I am tense about this. Later on we are watching the TV. Heartbeat, a mid-1960s light character comedy set in the Yorkshire Dales is a favourite of my father and partner. It is enjoyable; I quite see its attraction, the lightness, the mild victories made by the good over the never too evil bad. The already nostalgic view on England that it shows is perhaps oddly not nostalgic sitting here watching it on a sofa nearly 50 years after is was made. I don’t sense nostalgia anyway; I must ask my father if he does. I’d say that it is almost as if it is still going on, alive not just on screen but in life, current in a way.

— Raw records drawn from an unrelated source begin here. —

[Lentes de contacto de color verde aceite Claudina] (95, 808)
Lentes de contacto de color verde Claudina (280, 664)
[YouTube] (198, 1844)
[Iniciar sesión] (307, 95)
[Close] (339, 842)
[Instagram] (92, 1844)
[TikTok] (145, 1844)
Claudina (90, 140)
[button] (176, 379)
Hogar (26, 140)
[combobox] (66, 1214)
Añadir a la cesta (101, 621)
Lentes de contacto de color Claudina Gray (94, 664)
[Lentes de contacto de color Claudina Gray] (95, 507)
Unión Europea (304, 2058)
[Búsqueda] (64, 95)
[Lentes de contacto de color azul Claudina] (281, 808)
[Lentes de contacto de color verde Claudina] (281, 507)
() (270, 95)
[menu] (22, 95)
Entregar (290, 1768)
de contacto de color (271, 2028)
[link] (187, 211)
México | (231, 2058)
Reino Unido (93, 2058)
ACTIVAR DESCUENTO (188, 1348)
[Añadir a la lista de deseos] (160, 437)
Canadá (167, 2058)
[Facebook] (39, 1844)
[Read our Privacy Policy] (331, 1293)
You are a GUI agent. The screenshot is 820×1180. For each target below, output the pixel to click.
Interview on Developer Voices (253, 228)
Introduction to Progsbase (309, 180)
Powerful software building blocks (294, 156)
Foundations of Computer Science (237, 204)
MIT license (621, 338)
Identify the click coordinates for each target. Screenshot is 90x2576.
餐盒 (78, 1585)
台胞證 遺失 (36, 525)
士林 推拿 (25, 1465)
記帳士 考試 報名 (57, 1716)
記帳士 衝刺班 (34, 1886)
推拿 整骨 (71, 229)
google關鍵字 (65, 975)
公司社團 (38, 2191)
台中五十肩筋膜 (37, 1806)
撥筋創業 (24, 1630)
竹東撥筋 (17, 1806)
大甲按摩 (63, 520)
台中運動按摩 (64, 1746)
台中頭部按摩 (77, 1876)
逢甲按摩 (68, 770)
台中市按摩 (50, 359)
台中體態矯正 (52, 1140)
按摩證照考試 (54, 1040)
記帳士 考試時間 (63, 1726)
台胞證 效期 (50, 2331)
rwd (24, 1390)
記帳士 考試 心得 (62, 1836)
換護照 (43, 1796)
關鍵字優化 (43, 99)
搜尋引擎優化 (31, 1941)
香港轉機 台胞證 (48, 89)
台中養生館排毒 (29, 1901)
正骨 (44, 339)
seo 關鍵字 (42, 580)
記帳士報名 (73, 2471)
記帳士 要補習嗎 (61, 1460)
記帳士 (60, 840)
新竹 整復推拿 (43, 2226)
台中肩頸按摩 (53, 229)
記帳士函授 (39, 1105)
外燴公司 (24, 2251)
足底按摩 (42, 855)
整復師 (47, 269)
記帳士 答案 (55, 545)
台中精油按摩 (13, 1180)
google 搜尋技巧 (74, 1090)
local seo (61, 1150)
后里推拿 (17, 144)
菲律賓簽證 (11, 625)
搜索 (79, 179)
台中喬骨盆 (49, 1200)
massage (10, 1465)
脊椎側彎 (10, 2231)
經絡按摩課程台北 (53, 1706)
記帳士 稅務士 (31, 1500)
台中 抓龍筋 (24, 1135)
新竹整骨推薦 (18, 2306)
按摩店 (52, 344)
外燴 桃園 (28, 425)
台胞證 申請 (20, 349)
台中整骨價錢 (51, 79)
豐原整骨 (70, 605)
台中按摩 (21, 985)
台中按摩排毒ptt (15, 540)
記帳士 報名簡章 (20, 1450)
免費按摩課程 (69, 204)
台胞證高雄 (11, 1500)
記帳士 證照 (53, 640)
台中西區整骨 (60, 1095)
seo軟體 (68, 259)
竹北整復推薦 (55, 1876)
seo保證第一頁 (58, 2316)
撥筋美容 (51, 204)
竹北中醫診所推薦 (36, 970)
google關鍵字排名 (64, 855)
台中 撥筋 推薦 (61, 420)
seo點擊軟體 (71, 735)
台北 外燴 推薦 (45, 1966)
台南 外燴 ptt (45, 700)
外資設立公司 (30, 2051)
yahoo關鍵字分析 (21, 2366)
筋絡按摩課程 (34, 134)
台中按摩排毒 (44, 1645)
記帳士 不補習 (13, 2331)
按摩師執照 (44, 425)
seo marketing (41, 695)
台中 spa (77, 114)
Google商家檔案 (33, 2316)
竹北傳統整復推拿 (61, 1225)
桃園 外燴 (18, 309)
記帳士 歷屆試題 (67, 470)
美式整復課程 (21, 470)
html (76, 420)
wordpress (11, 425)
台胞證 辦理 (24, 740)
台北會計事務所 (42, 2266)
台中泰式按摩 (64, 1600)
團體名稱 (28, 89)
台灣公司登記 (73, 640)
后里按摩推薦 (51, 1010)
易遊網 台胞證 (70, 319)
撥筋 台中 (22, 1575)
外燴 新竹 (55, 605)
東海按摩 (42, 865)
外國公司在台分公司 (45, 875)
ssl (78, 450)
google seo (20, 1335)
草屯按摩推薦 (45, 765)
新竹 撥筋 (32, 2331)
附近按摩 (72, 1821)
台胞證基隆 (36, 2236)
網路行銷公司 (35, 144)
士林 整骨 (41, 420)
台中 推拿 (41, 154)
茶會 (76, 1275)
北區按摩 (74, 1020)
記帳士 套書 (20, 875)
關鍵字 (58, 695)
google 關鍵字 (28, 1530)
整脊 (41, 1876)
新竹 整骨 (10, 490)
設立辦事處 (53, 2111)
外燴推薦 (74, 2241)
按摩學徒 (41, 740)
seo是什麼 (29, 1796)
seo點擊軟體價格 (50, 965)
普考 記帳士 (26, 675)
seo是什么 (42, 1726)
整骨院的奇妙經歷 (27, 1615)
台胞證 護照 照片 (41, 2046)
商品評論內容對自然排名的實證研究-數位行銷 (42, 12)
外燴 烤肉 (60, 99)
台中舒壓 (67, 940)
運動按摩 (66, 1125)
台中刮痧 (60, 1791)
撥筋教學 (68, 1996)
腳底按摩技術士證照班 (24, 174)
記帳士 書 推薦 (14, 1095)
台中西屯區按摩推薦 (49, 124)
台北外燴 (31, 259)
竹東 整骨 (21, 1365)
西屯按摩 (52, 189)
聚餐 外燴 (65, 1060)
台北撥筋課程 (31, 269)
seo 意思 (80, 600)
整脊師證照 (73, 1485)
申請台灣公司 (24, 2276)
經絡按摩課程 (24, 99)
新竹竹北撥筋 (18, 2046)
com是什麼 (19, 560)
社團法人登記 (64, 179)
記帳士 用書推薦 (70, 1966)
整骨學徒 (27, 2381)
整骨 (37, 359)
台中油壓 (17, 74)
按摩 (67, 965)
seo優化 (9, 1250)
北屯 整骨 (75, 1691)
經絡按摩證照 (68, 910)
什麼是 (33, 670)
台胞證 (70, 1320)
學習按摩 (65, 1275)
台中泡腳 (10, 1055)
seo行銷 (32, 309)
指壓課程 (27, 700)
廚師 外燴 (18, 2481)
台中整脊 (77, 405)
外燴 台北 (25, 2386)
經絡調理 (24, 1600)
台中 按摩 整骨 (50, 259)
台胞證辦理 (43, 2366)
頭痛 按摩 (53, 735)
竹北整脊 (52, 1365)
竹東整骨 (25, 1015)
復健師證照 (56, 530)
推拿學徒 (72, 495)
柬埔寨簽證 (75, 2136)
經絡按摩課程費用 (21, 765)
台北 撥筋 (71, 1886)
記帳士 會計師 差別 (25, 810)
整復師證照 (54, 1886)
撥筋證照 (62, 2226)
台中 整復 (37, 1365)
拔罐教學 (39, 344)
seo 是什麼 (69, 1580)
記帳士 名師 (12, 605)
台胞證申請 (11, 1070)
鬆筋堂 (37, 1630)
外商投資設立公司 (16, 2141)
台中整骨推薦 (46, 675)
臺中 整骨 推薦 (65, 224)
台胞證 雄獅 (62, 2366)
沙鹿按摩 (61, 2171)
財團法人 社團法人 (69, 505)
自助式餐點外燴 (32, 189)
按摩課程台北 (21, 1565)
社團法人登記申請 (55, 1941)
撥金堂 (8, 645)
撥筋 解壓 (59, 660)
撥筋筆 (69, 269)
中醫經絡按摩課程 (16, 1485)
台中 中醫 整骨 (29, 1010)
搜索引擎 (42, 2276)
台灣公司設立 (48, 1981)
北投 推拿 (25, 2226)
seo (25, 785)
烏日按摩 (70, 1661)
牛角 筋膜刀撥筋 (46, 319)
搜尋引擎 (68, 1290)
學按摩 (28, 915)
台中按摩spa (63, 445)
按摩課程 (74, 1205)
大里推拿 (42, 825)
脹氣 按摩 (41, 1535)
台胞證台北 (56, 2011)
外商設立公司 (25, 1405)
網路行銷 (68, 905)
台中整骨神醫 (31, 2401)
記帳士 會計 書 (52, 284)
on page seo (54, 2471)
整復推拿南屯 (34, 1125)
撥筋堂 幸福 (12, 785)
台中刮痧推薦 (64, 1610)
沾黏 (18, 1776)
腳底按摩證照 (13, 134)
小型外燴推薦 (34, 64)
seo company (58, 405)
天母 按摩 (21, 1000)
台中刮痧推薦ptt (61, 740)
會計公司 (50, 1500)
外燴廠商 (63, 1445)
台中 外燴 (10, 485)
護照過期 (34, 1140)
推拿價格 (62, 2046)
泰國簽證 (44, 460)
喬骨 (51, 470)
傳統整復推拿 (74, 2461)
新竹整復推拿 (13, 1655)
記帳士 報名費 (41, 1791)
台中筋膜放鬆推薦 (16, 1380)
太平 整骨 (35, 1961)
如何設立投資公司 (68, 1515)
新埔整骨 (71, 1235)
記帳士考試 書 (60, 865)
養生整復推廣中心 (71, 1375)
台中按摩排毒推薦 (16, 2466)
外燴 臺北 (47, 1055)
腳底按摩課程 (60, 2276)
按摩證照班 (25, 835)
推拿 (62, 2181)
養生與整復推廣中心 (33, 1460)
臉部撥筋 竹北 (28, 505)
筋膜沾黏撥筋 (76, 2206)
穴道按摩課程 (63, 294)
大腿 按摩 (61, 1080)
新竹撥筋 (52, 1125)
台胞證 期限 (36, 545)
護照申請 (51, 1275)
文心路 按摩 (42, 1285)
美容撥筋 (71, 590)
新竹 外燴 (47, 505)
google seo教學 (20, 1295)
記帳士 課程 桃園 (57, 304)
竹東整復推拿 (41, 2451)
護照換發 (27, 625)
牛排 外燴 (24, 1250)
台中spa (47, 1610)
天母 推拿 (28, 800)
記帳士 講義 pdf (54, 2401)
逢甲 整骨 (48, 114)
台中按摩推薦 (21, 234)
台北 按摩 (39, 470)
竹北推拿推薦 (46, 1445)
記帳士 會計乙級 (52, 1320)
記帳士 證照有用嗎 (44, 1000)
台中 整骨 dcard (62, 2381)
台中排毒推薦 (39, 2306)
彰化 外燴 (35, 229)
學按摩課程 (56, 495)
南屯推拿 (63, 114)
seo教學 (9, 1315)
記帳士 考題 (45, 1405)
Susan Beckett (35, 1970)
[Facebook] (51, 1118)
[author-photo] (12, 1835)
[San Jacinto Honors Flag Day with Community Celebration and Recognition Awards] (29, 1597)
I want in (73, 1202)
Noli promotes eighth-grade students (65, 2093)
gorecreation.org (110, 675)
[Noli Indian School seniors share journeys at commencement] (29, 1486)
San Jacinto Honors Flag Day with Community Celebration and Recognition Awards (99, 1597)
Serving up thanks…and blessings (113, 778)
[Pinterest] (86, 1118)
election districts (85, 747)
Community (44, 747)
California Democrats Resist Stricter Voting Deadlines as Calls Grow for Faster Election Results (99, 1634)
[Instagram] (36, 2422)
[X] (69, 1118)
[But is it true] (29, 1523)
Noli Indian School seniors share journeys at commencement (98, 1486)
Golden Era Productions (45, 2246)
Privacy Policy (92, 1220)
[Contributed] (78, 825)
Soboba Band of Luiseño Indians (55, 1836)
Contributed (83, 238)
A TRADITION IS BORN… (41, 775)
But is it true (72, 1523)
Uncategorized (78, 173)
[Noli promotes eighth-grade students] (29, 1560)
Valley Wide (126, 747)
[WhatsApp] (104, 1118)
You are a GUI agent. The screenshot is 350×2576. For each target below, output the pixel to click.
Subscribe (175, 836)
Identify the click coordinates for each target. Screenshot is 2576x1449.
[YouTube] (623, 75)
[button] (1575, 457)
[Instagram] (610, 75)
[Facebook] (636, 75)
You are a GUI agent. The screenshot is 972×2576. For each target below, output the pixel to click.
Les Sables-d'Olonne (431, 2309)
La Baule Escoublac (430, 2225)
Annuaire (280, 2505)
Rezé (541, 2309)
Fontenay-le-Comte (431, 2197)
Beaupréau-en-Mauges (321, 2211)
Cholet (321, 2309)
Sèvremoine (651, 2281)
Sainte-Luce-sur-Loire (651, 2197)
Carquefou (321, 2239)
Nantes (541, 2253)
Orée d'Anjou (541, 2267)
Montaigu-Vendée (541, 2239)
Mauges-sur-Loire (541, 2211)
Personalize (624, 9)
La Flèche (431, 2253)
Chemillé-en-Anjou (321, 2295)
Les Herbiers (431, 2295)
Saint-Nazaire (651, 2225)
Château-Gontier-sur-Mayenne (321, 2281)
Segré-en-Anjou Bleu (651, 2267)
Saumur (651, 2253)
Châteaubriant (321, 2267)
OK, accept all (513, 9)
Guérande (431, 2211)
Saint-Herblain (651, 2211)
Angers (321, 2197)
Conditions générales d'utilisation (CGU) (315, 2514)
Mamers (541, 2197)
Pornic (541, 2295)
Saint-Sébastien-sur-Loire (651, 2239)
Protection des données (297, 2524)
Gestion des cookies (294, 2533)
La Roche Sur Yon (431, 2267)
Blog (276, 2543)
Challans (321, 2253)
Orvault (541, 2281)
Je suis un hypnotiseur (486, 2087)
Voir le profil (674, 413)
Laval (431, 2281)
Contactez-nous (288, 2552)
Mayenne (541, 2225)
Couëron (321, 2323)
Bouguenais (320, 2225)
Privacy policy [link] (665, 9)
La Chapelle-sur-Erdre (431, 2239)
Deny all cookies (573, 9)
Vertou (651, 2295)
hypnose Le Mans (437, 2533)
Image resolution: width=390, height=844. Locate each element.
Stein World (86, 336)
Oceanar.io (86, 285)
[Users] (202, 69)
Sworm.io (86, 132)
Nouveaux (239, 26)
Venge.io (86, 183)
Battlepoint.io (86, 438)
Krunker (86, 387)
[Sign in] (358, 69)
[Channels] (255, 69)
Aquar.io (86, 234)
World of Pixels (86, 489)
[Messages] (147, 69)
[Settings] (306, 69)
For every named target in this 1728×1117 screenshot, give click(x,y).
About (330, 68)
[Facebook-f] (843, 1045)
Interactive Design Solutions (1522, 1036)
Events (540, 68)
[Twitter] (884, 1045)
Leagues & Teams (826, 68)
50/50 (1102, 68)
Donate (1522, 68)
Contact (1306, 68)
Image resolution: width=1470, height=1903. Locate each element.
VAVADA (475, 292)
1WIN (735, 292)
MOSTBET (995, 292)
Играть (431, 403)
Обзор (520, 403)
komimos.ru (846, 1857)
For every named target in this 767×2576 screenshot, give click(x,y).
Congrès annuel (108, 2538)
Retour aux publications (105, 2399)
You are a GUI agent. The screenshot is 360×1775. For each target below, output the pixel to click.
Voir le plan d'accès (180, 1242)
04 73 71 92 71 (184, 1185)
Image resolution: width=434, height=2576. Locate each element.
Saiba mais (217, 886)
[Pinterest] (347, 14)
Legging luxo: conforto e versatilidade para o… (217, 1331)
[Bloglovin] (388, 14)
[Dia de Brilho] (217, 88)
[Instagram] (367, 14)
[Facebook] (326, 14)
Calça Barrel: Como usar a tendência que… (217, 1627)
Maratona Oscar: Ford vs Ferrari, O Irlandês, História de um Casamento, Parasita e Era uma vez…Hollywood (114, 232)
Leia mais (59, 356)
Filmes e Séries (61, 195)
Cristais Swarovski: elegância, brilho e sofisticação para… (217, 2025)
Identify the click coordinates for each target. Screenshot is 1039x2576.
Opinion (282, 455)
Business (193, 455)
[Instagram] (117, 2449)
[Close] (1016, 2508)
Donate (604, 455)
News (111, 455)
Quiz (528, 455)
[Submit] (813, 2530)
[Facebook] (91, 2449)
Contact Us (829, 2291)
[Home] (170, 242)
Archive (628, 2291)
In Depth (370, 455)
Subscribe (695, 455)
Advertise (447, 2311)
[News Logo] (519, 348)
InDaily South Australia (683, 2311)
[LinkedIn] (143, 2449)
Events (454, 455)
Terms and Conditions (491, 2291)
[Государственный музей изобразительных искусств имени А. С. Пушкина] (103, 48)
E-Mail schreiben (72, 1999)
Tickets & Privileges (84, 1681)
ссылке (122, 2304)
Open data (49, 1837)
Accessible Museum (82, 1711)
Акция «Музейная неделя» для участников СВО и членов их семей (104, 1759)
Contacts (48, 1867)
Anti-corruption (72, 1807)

Later or perhaps before an episode of George and Mildred is watched. This was the 1970s and I recall it reasonably well. What fascinates me is not the program but the adverts. At one point I double take and check with my father that the adverts are not repeats from the 70s as well. No, they are not but the adverts, particularly the ones that immediately follow the program break, appear to be deliberately echoing the 70s in their style and content.
We see that there is an episode of Benidorm showing on the TV. My father says it is rubbish but that it appears that it is popular. We start to watch it and I don’t find it particularly funny or gripping but I could imagine that if I gave it a bit of time I could work out why it was liked, what was going on. I mention that it seems ok to my father who had thought that I would just find it rubbish. I explain that there is something about it that seems modern and that I didn’t really quite see why Heartbeat or George and Mildred was any different and that maybe he couldn’t quite see certain modern references in Benidorm that made it more difficult to watch.
Later on before going to bed I get youtube up and show my father a few songs from Flight of the Chonchords, introduced to me by my daughter and boyfriend. We watched various things including Albi the Racist Dragon. Watching I realised that it was difficult for him to catch the humour, the way that irony worked, I recognised this because I had found it threatening when I first saw it too, as I have found many things I can not quite grasp at first threatening. We discussed it and I suggested that he maybe was not able to understand certain things. He was offended although he claimed he wasn’t. Fair enough, maybe I was rude to say it but I had to try and explain myself or I would just be going, yes, hmm, yep. All I meant was that it is useful to recall that there are new ways that people relate to humour and all forms of culture that are difficult to access without the sets of tools that are automatically owned by the young. I am not young and I already struggle to catch these fleeting sets of meanings and I thank my children (and friends) for access to them as I become at times increasingly abstracted. My point was that whether or not something is actually found funny it is dangerous, in the sense of ignorant (a point of fact not a value judgement), to think that one can identify value in things without the ability to access the sets of meanings that allow something to be, for example, funny.
I explain myself badly and I’m not even sure why I am persisting now in this. I’ve told myself it is for a future, a desire I have to move on from these thoughts. I’ll probably end by demonstrating that I can’t. So be it. I’ll be quiet then. Not now. Then.
It is part of how I understand this migration of course, something that people migrating won’t agree with I assume. That they are avoiding the conflicts brought about by the new, the presence of the other. The habitus of the British includes the tool of running away, upping sticks, changing community because they have already the wreck of communities in their bones and they only need those skeletal memories to resuscitate. That is nasty isn’t it? And poetic in a cheap way.